• **INFORMATION SHOWN**:
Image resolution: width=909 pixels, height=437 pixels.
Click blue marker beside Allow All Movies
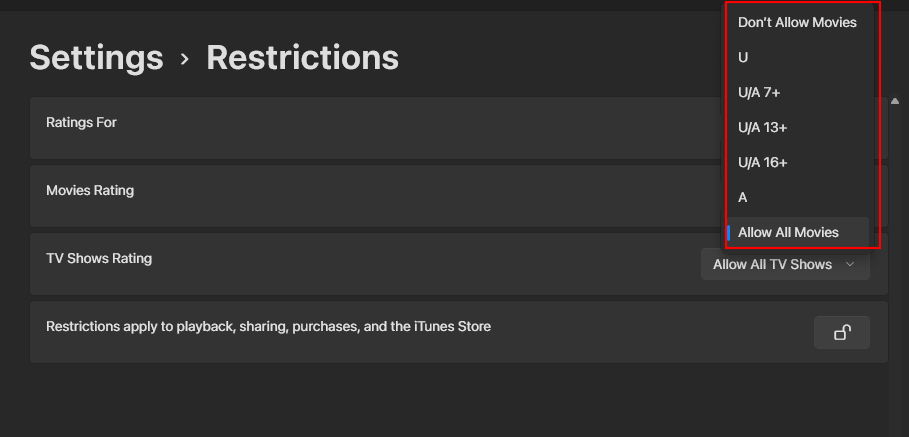point(730,232)
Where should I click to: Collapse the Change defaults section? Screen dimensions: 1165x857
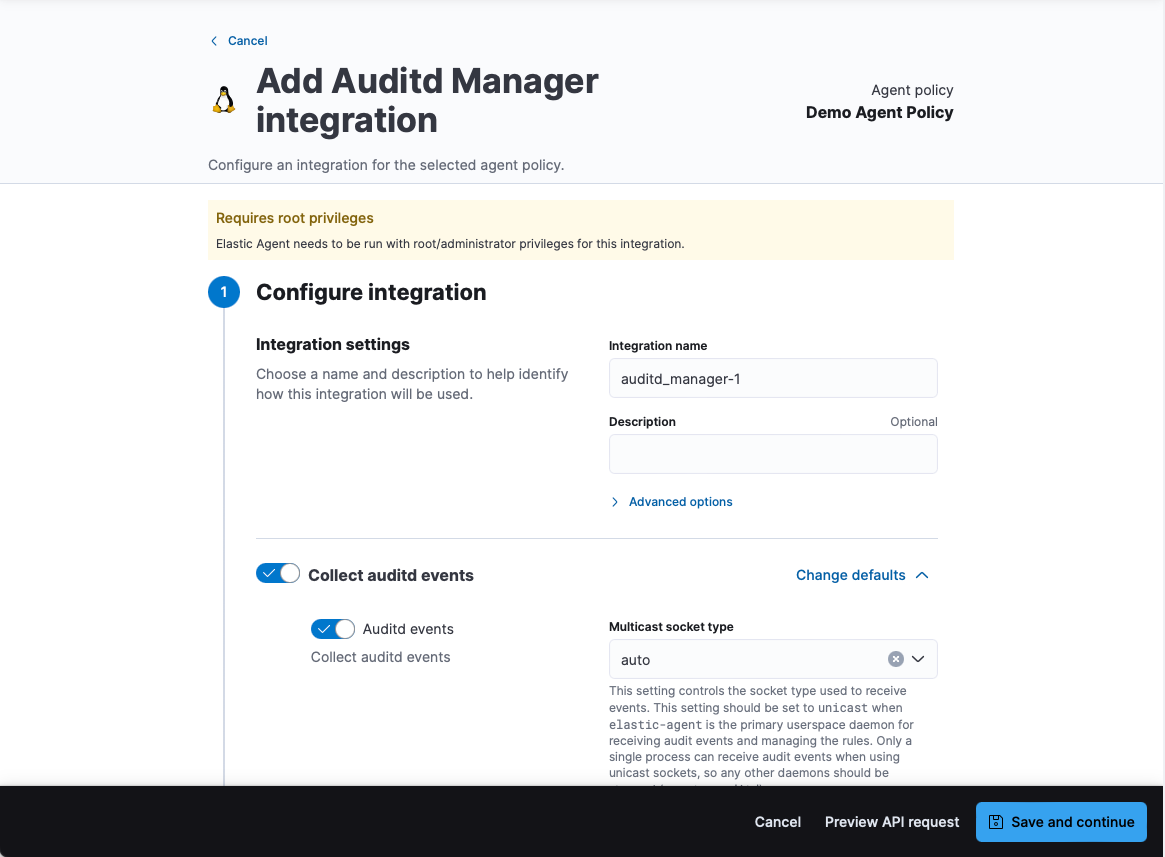[851, 575]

• **EXERCISE BRIEF**: A word-for-word copy of all the records above is required, with the pictures left out.

• **ANSWER BOX**:
Image resolution: width=909 pixels, height=437 pixels.
Click blue marker beside Allow All Movies
point(730,232)
Where should I click to: Collapse the Change defaults section? Screen dimensions: 1165x857
[851, 575]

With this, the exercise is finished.